Il est aussi le compagnon de rêverie
des moments difficiles. Lorsque tout devient trop pénible autour de
moi, j'ai besoin de me replier sur mon monde intérieur. J'ai besoin
d'entendre ces sons d'un autre univers, me plonger dans ces disques
obscurs, de trouver des lectures qui permettent à mon esprit de ne
plus avoir de connexion avec les soucis qui m'accablent. Cela me
permet de le mettre au repos, de ne pas phosphorer encore et encore,
de retrouver ma liberté quelque part. Lorsque je me plonge dans ce
monde, j'ai l'impression d'être recroquevillé sur moi-même, les
mains sur les oreilles, les yeux fermés dans le coin d'une pièce,
caché, à attendre que l'orage s'éloigne de moi. Sans cela, je sens
mon cerveau se consumer, perdre pied, je sens la folie me guetter. Je
sais pertinemment que nous ne sommes plus très nombreux à écouter
ce genre de musique, et j'ai l'impression qu'elle s'adresse encore
davantage à moi seul.
La constellation Soft Machine n'est
pas toujours un monde doux et rêveur : ces noms de groupe ou
ces pochettes à base scientifique, ces formules mathématiques ou
chimiques, comme pour retranscrire l'inhumanité de ce monde par trop
matérialiste. De petits carrés de couleur, en relief, comme sur 7
de Soft Machine. Ce jazz-rock un peu froid, ces musiciens aux visages
sérieux sur des photos en noir et blanc. Hugh Hopper, John Marshall,
Mike Ratledge, Roy Babbington, Karl Jenkins, Gary Boyle... ont tous
des physiques de profs. De la technique, de la rigueur, de la musique
qui fait réfléchir. Et puis de la poésie qui ressort de cet
univers si particulier, de prime abord si rébarbatif. Des dessins à
bases de pièces mécaniques, de formes géométriques, de formules
d'éléments chimiques, de grands tuyaux de couleur présentant un
monde urbain vide. La sensation d'être seul devant un monde de
science-fiction technologique déshumanisé. Celui de Georges Orwell
et son 1984, dont Hugh Hopper en fera un album solo en 1973.
La peur devant ces grands espaces sans âme. C'est ce que retrace la
musique de tous ces groupes.
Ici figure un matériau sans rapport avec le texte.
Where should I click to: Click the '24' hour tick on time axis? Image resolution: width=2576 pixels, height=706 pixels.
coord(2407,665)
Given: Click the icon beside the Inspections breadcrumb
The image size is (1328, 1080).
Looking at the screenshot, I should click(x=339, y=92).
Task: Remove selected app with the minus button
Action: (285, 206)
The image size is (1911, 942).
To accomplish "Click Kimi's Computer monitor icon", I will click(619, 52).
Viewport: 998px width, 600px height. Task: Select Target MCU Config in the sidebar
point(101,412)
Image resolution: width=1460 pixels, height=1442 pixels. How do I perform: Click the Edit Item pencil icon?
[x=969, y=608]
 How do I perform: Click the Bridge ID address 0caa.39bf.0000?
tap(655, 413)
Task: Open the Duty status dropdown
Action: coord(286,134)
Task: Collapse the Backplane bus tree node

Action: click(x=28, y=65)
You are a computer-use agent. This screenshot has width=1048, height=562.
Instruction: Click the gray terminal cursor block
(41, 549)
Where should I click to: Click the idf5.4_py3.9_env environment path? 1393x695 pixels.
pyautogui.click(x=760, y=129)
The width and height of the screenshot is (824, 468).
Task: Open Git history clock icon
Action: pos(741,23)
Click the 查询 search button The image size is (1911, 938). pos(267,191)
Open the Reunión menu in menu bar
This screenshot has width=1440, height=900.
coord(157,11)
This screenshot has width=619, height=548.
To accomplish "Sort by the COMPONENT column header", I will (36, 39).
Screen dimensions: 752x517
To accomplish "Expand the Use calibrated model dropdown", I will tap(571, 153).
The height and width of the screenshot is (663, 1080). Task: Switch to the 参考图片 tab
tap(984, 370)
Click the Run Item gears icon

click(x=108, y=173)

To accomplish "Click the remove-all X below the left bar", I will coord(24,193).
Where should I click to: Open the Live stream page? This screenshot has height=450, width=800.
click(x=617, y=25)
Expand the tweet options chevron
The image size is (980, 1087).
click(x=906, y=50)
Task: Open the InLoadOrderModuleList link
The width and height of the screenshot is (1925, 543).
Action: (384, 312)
Le joli monde en rose et gris de Caravan
est devenu froid et effrayant comme le béton d'étranges
constructions futuristes des grands ensembles de banlieue.
Isotope est un groupe fondé par le
guitariste Gary Boyle en 1973. Auparavant, il travailla à plusieurs
reprises avec Brian Auger, notamment avec son Trinity. Il fut
également musicien de session dans la constellation Jazz-Rock :
Soft Machine, Keith Tippett, ou Stomu Yamashta. Brian Miller prend
les claviers et Nigel Morris la batterie. Un premier album éponyme
est publié avec Jeff Clyne à la basse.
En 1974, Miller est remplacé par
Laurence Scott, et Clyne par un certain Hugh Hopper, qui a quitté
Soft Machine en 1973. Un second album sera enregistré, Illusion.
Mais surtout, Isotope tourne énormément en Europe et aux USA. Car
le nouveau quatuor régénéré a énormément à offrir
musicalement.
Isotope est un groupe de Jazz-Rock
donc. On retrouve la plupart des éléments définissant ce genre
musical, à l’instar de Mahavishnu Orchestra ou Weather Report.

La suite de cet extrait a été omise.